→ TEKS YANG DITAMPILKAN
━━━━━━━━━━━━━━━━━━━━━━━━━━━━━━

Menu
in ,

BKF: PMI Manufaktur Turun Jadi 53,9 di November

BKF: PMI Manufaktur Turun Jadi 53,9 di November

FOTO: IST

Pajak.com, Jakarta – Badan Kebijakan Fiskal (BKF) mencatat purchasing managers’ index (PMI) manufaktur Indonesia berada di level 53,9 pada November 2021 atau jauh lebih rendah dibandingkan Oktober 2021, yakni 57,2. Kendati menurun, PMI manufaktur di November masih mengalami zona ekspansif. Seperti diketahui, tahap ekspansif sektor manufaktur ditandai oleh angka PMI yang berada di atas 50.

Kepala BKF Febrio Kacaribu menekankan, meskipun terjadi penurunan di bulan November, angka PMI manufaktur tetap menggambarkan kondisi bisnis yang masih bergerak ke arah pemulihan ekonomi.

━━━━━━━━━━━━━━━━━━━━━━━━━━━━━━

→ DATA YANG DISEDIAKAN
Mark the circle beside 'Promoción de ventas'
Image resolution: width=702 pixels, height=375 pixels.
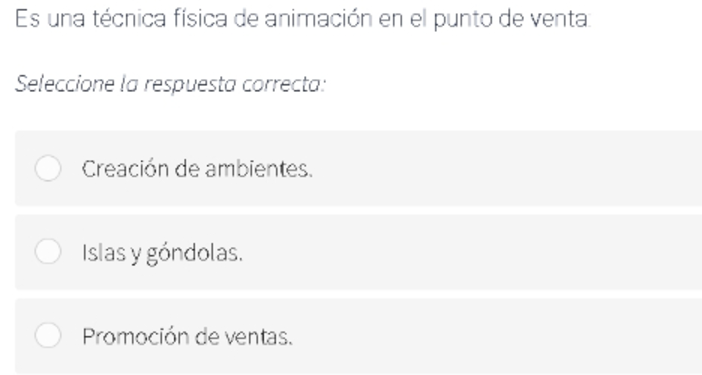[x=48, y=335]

━━━━━━━━━━━━━━━━━━━━━━━━━━━━━━

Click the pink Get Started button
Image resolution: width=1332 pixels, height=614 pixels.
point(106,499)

━━━━━━━━━━━━━━━━━━━━━━━━━━━━━━

→ KERJAKAN YANG BERIKUT
(a) Tuliskan ulang bagian berita PMI manufaktur, mulai dari "Kepala BKF Febrio" dan berlanjut hingga "arah pemulihan ekonomi.".
(b) Tentukan apakah setiap pernyataan di bawah ini sesuai dengan berita PMI manufaktur. Jawab ya atau tidak, disertai kutipan persis dari berita yang menjadi penentunya.
(i) PMI manufaktur Indonesia pada Oktober 2021 berada di level 57,2.
(ii) PMI manufaktur Indonesia pada November 2021 sudah keluar dari zona ekspansif.
(iii) Tahap ekspansif sektor manufaktur ditandai oleh angka PMI di bawah 50.
(c) Jawablah pertanyaan berikut berdasarkan berita PMI manufaktur.
(i) Pada level berapa PMI manufaktur Indonesia tercatat pada November 2021?
(ii) Siapa yang menjabat sebagai Kepala BKF?
(iii) Ke arah mana kondisi bisnis masih bergerak menurut angka PMI manufaktur?

→ JAWABAN PER TUGAS
(a)
Kepala BKF Febrio Kacaribu menekankan, meskipun terjadi penurunan di bulan November, angka PMI manufaktur tetap menggambarkan kondisi bisnis yang masih bergerak ke arah pemulihan ekonomi.

(b)
(i) Ya: "jauh lebih rendah dibandingkan Oktober 2021, yakni 57,2"
(ii) Tidak: "PMI manufaktur di November masih mengalami zona ekspansif"
(iii) Tidak: "ditandai oleh angka PMI yang berada di atas 50"

(c)
(i) 53,9
(ii) Febrio Kacaribu
(iii) Ke arah pemulihan ekonomi